[Records from a data source]
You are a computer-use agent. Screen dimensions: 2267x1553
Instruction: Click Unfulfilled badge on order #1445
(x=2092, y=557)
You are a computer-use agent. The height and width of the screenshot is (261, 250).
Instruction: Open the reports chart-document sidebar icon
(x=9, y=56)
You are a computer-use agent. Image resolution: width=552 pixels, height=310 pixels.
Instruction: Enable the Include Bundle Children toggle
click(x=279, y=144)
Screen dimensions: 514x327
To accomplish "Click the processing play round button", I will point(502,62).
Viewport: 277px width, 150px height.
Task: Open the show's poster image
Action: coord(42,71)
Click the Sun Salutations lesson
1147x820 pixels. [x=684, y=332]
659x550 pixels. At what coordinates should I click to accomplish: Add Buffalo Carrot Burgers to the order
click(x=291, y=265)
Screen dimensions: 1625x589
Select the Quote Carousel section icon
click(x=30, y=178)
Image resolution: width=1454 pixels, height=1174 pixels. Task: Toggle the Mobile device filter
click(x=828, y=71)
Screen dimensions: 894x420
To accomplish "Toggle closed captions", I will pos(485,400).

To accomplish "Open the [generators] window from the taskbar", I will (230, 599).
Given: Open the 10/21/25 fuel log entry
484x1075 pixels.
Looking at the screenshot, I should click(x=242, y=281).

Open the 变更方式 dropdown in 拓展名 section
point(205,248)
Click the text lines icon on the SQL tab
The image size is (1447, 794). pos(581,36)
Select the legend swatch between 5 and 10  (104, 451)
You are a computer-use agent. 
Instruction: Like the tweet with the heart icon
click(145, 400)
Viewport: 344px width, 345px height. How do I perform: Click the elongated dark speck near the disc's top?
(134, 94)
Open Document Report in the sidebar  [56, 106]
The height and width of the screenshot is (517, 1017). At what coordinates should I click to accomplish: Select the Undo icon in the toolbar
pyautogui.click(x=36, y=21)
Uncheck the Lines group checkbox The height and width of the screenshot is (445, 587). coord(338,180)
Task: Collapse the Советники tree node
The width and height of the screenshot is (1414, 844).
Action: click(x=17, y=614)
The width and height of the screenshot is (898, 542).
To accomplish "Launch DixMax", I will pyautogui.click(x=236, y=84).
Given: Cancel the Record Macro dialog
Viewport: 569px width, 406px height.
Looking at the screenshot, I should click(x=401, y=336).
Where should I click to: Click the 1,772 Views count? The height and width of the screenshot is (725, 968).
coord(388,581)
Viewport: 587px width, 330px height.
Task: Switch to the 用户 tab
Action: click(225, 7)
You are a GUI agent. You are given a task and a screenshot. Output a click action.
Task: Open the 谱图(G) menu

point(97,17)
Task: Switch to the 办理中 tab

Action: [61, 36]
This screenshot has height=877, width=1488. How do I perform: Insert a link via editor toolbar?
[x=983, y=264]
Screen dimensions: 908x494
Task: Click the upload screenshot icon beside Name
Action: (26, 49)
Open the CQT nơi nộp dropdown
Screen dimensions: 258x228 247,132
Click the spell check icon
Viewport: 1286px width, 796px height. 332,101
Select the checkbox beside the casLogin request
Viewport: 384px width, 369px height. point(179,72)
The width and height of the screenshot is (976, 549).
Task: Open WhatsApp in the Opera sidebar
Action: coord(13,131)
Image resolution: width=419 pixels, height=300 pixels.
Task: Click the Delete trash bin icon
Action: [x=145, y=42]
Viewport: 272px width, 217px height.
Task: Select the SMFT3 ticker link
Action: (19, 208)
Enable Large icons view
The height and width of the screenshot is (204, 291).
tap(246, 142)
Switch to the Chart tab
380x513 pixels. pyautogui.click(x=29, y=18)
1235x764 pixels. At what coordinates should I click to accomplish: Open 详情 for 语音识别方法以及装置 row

The request: Which lines of the records above contain the word "Instruction"? Pick out each of them, treating a difference in capitalization as a mismatch.

Response to this exercise:
Instruction: Click Unfulfilled badge on order #1445
Instruction: Open the reports chart-document sidebar icon
Instruction: Enable the Include Bundle Children toggle
Instruction: Like the tweet with the heart icon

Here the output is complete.